In the mid-90s, there was a trend of indie movies in the Richard Linklater vein featuring characters who would unburden themselves to each other of their respective philosophical/aesthetic/political takes. This felt a whole lot like those to me. That’s not an evaluation, it’s just an observation.

This novel featured a large cast of unsympathetic and unlikeable characters acting in pretty unsympathetic and unlikeable ways, I’m not sure that there was any growth or development in the primary characters—their circumstances changed, but I think they remained the same (although there are signs that Eric and Evan might be on the verge of growth at the end). But that pretty much describes everyone I know. It might not be what we expect (want?) out of fictional characters, but it’s a pretty solid description of humanity.

This is one of those cases where I think the whole is less than the sum of its parts.

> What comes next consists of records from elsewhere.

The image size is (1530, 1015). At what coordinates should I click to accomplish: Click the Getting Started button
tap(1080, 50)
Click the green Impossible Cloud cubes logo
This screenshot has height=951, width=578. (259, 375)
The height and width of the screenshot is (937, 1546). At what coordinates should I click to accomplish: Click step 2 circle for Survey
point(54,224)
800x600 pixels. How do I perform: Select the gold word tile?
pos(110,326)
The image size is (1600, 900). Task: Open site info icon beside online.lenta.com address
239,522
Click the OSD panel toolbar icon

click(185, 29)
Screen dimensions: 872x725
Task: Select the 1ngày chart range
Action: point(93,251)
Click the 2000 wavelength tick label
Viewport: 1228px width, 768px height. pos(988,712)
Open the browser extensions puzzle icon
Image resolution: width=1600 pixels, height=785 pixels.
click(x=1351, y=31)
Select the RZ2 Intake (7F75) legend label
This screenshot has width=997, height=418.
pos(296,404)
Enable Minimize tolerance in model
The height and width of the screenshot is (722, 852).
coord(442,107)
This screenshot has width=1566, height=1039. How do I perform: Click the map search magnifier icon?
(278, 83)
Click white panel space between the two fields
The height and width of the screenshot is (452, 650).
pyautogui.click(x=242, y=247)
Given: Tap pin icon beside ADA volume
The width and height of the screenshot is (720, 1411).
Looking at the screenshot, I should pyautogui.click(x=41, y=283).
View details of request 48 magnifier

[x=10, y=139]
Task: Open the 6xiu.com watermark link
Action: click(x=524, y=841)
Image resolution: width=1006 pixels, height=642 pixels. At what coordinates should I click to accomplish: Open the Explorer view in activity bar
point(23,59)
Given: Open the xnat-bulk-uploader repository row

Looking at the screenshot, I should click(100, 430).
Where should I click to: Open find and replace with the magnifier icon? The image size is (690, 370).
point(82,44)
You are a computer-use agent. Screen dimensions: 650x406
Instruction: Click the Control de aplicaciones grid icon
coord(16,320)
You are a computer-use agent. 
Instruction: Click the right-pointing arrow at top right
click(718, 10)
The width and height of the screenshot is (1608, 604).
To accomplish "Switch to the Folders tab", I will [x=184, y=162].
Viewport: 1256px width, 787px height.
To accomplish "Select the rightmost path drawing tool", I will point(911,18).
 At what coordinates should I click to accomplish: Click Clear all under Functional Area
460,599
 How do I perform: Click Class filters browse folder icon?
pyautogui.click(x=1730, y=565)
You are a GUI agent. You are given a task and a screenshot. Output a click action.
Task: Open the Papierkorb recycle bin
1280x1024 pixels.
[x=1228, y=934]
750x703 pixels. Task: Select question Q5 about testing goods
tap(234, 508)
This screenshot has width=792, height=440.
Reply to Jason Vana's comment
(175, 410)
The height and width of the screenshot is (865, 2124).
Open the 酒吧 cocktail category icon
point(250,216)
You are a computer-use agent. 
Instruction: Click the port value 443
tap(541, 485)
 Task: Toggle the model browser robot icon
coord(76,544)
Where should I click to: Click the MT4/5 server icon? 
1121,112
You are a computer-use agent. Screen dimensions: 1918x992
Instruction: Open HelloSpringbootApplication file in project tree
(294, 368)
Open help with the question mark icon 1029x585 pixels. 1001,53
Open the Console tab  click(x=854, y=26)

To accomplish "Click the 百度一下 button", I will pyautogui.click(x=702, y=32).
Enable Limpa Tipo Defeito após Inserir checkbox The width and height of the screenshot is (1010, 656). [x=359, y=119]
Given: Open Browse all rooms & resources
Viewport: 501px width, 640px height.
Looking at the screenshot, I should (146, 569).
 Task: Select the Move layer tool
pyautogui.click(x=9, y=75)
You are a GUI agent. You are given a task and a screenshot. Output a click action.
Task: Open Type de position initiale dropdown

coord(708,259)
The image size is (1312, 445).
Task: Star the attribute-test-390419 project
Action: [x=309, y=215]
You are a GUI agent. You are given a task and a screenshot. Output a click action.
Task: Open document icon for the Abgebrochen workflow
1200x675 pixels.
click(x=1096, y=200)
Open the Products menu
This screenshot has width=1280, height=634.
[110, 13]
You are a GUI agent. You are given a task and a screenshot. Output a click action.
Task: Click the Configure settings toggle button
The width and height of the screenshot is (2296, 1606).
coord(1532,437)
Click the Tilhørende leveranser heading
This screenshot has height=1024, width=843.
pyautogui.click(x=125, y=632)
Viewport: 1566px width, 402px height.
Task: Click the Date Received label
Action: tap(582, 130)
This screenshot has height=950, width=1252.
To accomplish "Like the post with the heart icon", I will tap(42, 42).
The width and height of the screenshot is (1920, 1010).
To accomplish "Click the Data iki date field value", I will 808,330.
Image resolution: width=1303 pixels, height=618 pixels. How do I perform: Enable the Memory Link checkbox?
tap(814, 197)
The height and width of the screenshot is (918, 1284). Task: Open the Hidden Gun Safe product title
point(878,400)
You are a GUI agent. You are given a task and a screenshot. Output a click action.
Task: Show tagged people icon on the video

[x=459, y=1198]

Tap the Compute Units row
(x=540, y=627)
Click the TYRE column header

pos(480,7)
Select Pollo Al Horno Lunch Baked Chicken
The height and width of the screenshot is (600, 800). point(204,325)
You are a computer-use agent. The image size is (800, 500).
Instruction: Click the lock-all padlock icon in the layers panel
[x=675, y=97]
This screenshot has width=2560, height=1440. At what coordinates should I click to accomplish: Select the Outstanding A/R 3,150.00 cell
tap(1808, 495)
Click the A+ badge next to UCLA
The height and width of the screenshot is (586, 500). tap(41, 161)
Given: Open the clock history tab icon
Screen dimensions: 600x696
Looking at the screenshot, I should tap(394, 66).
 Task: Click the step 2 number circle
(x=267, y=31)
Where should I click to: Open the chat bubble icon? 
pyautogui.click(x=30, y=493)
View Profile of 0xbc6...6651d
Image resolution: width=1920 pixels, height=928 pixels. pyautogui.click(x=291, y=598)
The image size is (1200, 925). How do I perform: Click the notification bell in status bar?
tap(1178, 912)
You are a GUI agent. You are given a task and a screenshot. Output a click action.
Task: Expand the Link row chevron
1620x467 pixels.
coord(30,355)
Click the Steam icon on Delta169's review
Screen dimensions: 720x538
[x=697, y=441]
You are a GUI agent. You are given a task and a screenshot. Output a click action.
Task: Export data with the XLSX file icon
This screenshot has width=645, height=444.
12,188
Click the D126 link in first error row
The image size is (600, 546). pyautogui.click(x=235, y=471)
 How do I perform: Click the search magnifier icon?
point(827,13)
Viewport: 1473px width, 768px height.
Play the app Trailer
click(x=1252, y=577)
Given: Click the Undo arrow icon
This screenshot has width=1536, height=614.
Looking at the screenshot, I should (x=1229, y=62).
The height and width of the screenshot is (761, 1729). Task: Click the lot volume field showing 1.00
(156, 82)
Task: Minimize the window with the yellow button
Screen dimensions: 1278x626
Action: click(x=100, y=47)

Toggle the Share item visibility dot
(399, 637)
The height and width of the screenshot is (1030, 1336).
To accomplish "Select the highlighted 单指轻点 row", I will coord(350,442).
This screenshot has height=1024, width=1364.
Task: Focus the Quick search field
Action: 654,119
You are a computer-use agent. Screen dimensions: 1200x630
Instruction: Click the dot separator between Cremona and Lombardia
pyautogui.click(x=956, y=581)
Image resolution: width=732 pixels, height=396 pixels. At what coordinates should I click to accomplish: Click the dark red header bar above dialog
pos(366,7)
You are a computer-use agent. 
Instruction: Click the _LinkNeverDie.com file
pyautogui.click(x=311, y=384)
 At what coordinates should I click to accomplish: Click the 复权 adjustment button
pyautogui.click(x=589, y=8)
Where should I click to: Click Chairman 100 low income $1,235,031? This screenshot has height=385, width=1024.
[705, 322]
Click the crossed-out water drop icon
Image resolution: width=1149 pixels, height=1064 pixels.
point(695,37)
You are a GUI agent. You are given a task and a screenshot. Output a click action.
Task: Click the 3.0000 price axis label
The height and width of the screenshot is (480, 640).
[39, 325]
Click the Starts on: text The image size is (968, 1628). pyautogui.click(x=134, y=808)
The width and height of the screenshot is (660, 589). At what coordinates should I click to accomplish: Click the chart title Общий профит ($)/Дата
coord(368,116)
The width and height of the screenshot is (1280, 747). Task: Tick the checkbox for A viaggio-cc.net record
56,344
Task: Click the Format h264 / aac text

A lot of the moments in this book were great–amusing, insightful, interesting—and the same goes for most of the characters. But Spires didn’t combine these moments and characters into a successful overall narrative.

I think overall he might have tried to accomplish too much. If say, Spires cut Evan out entirely (or significantly—just give us his interactions with Eric), in order to spend more time at Eric’s work (maybe requiring more characters there), and I can see my enjoyment of this increasing. Then write another novel about Evan trying to make his way in the world while writing his treatise, I should add. The strength of this book lies in the depictions of these two characters and their career/employment/lack thereof, as the US seems to be in a cultural shift regarding these things at the moment, it’s particularly thought-provoking and relevant on these matters.

Your results may vary, of course. I can think of a couple of people who’d likely disagree (possibly pretty strongly) with me if they picked up the book. I do recommend it for an intriguing experience, and hopefully, in your case something more.

Disclaimer: I received a copy of this novel from the author in exchange for this post and my honest opinion. I thank him for it.